● TO DO
Format everything from the line containing "The image size" down to the last of the entries below as a JSON list of strings, one string per line, with blank lines skipped. Leave the pictures out of the list.

>> BEGIN

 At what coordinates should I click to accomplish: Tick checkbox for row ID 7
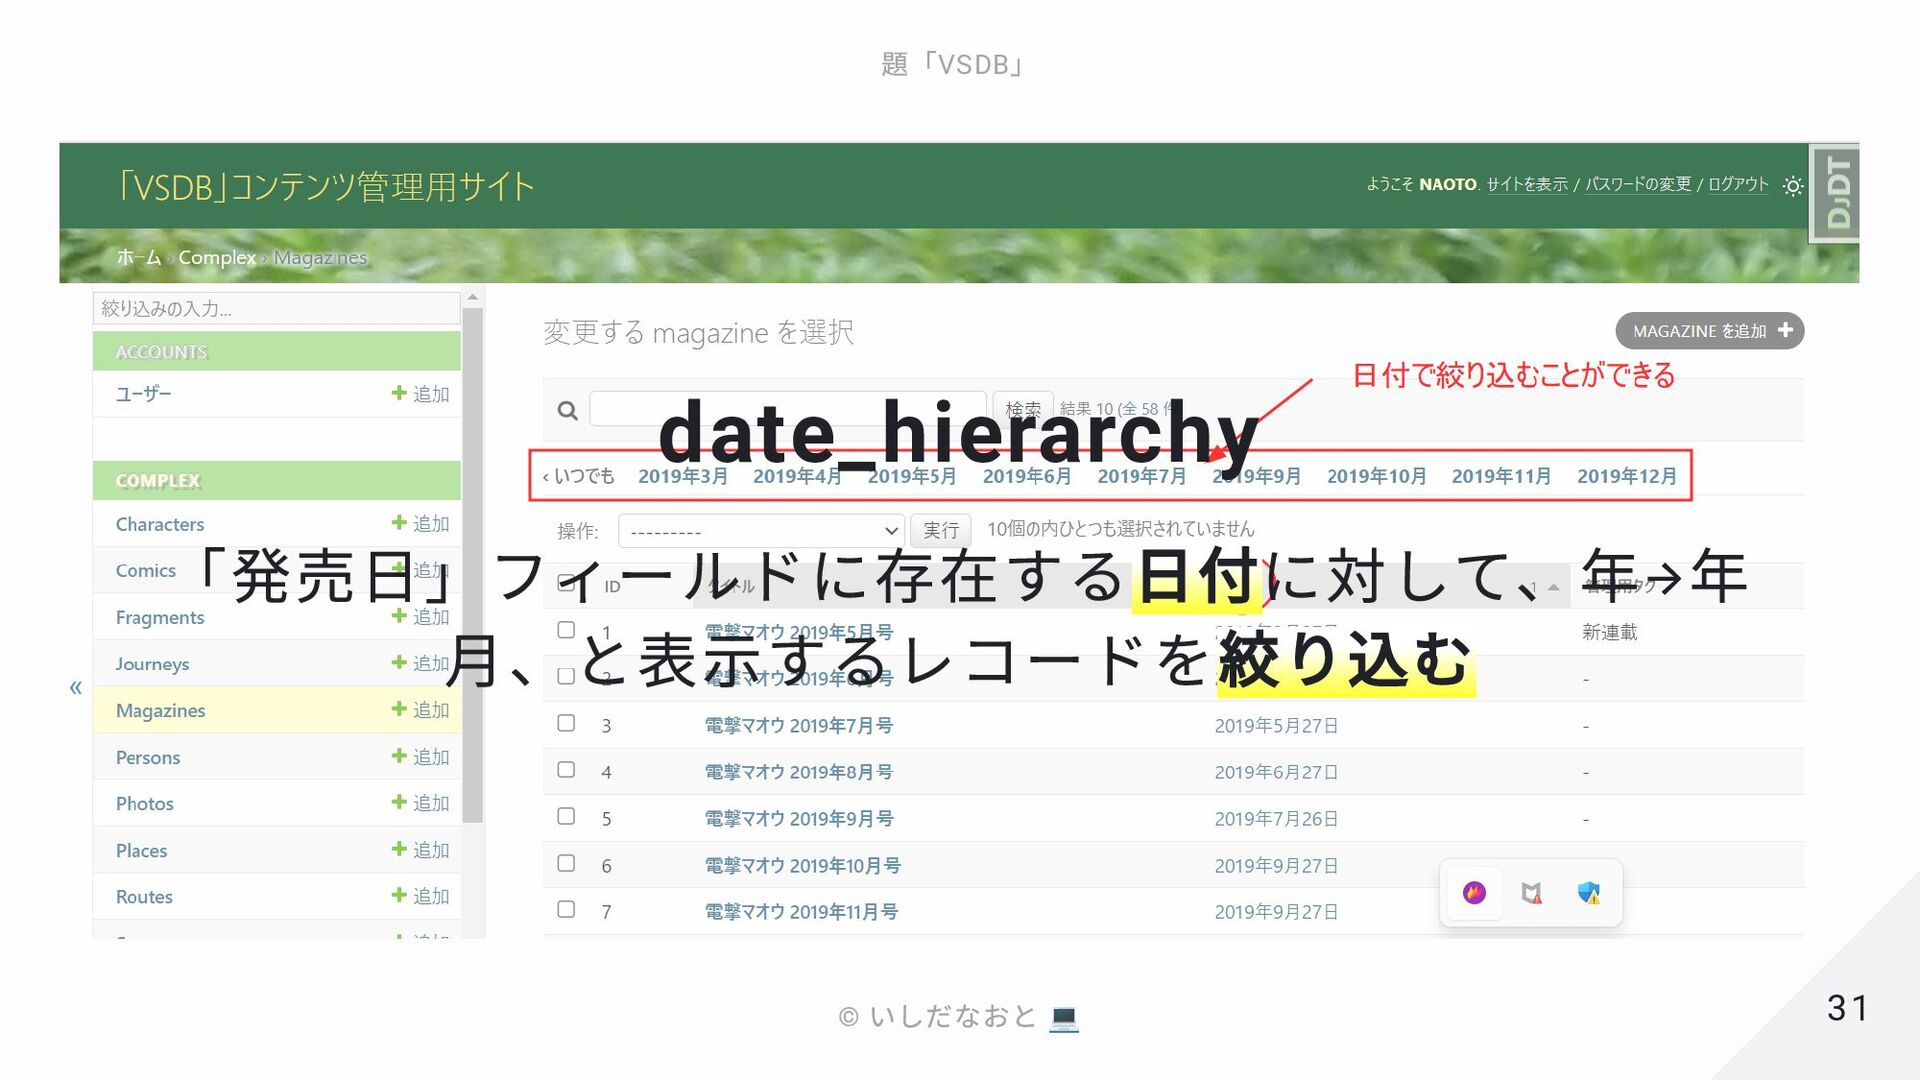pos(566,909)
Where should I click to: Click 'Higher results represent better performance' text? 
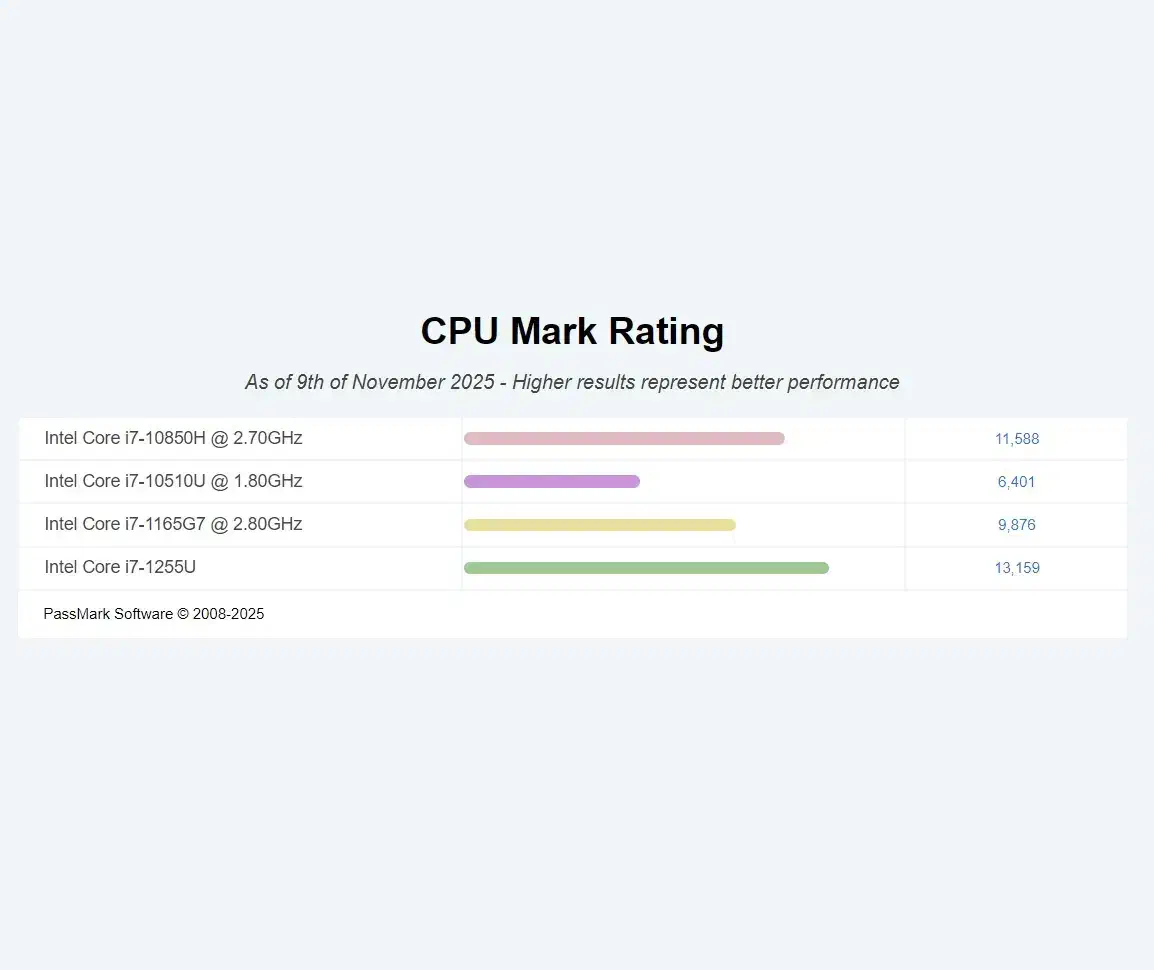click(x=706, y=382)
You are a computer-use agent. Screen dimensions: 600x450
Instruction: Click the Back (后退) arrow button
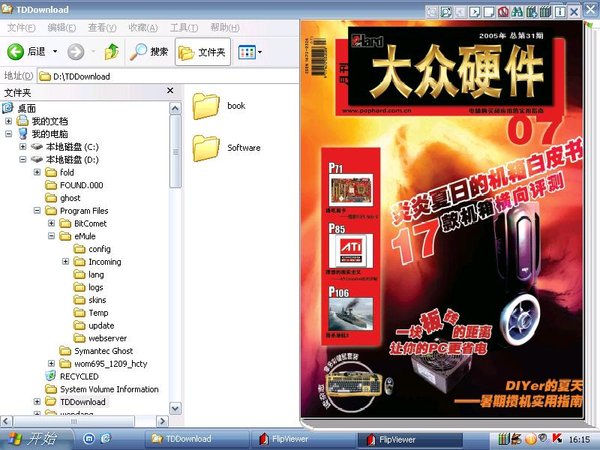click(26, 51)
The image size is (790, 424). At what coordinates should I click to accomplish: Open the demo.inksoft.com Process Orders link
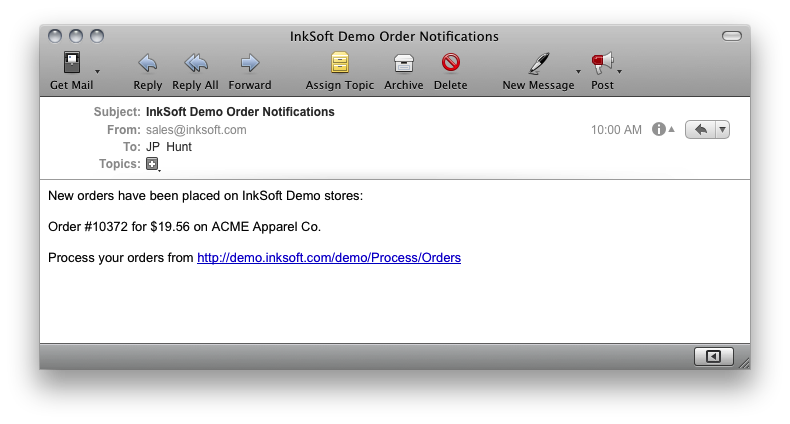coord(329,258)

>> END

● COMPLETED EXERCISE
[
  "The image size is (790, 424). At what coordinates should I click to accomplish: Open the demo.inksoft.com Process Orders link",
  "coord(329,258)"
]